Recorded data
---

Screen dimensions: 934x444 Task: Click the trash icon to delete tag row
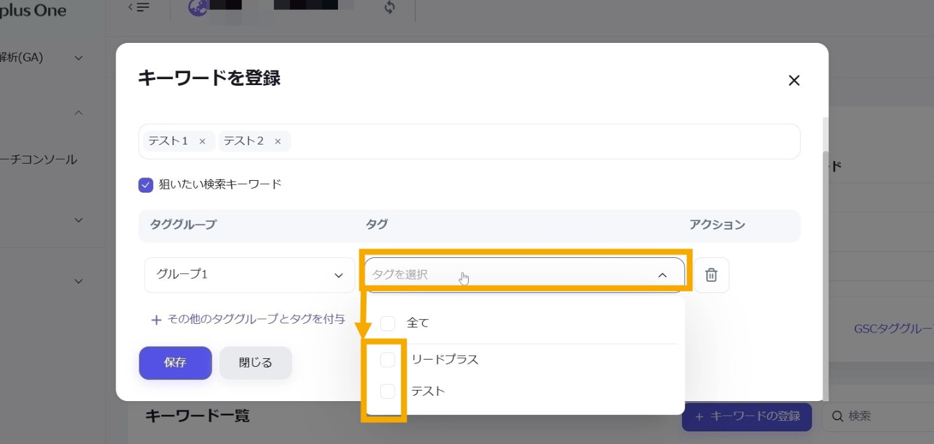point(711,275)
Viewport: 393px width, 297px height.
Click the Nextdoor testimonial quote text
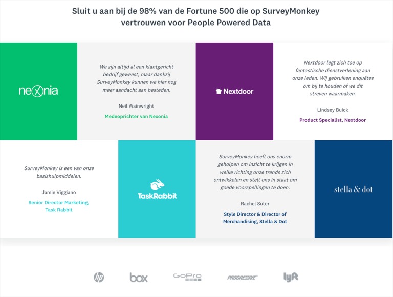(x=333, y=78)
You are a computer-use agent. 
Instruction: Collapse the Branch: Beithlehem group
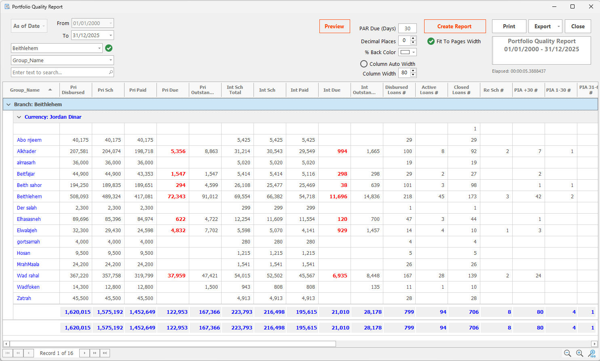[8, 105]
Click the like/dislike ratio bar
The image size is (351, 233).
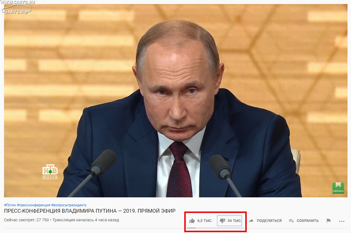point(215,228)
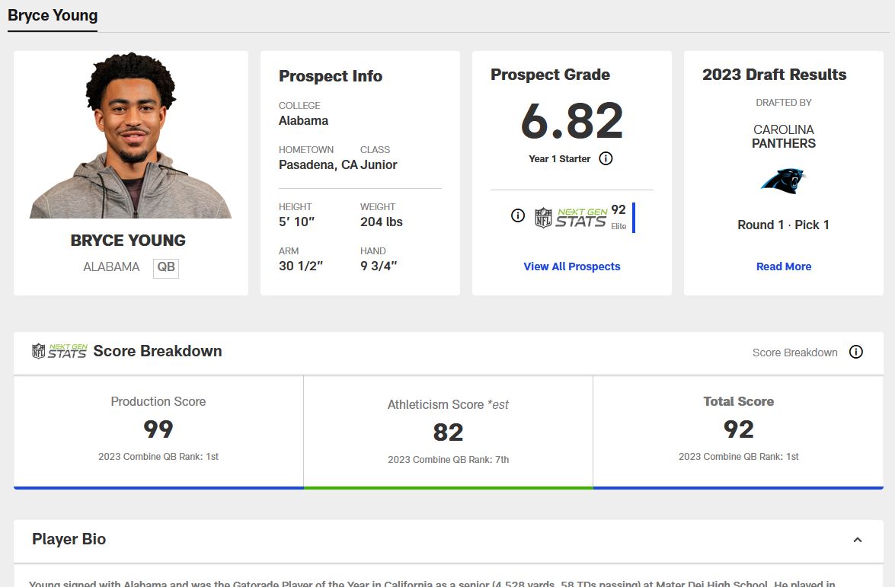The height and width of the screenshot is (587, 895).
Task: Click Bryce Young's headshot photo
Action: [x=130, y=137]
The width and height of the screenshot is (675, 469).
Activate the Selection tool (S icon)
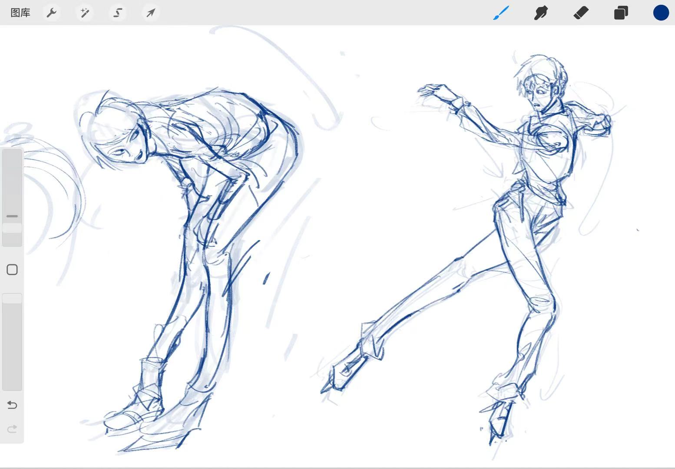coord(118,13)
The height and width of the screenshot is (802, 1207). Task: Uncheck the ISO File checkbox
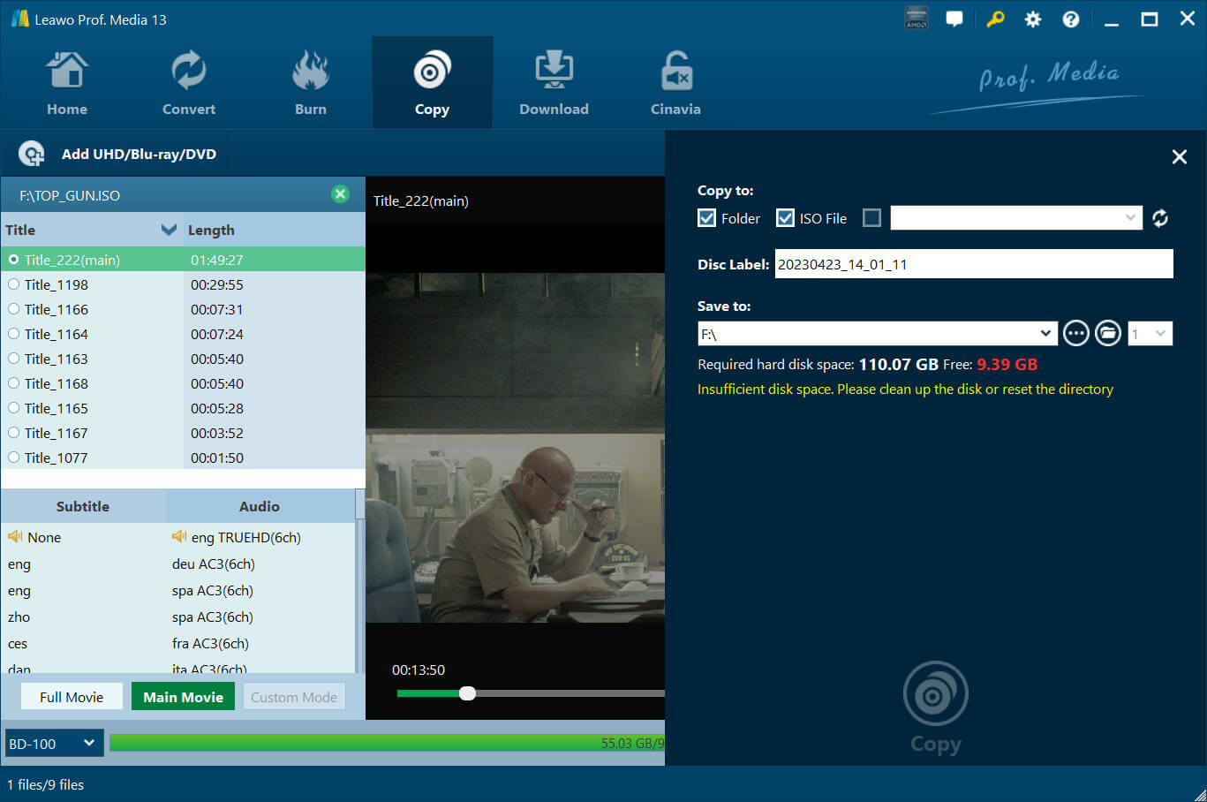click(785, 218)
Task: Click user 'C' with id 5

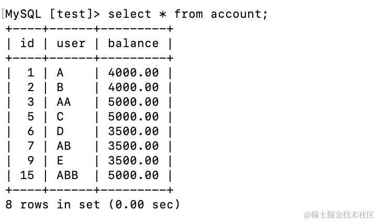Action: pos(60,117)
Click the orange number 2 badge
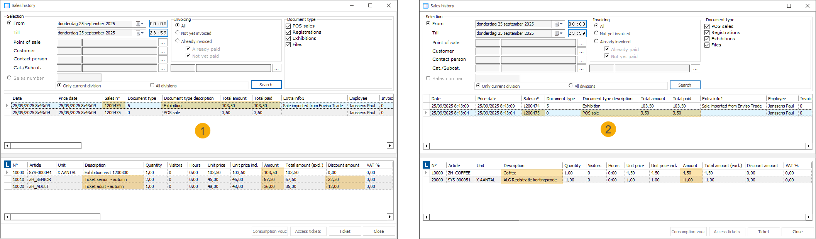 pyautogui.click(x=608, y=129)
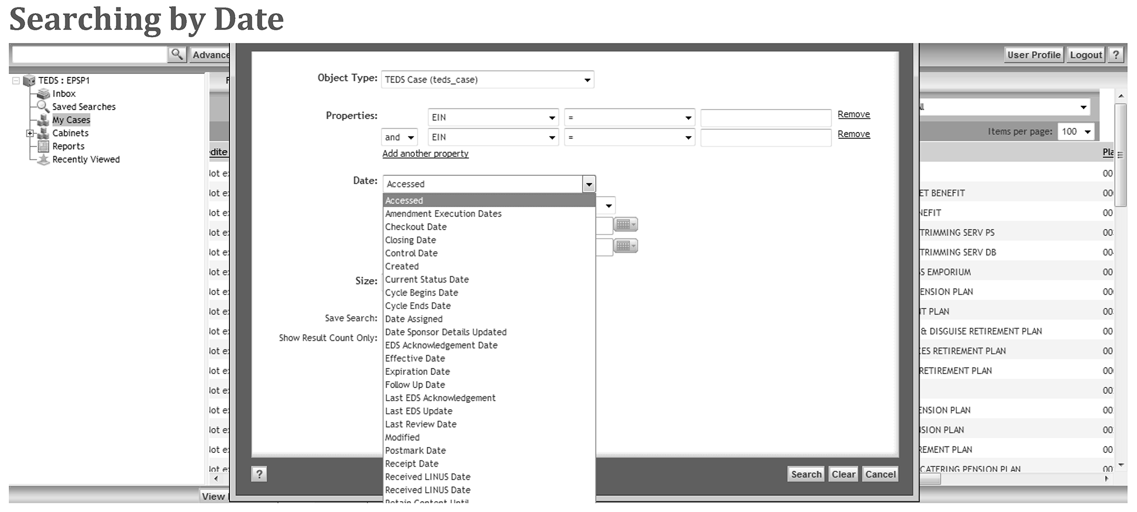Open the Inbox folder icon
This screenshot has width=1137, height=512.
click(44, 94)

---

> _Assignment_: Only the text of the records belongs in the answer, printed exactly and without pictures.

> _Written reply_:
Screen dimensions: 934x444 Task: Click the trash icon to delete tag row
point(711,275)
Viewport: 393px width, 297px height.
Click the Nextdoor testimonial quote text
(x=333, y=78)
You are a computer-use agent. 
Instruction: Collapse the Branch: Beithlehem group
[8, 105]
Click the like/dislike ratio bar
The image size is (351, 233).
point(215,228)
The height and width of the screenshot is (587, 895).
Task: Click Bryce Young's headshot photo
Action: [x=130, y=137]
The width and height of the screenshot is (675, 469).
Activate the Selection tool (S icon)
coord(118,13)
The height and width of the screenshot is (802, 1207). Task: Uncheck the ISO File checkbox
click(785, 218)
Task: Click user 'C' with id 5

Action: pos(60,117)
Click the orange number 2 badge
 pyautogui.click(x=608, y=129)
Open the Inbox folder icon
This screenshot has width=1137, height=512.
click(44, 94)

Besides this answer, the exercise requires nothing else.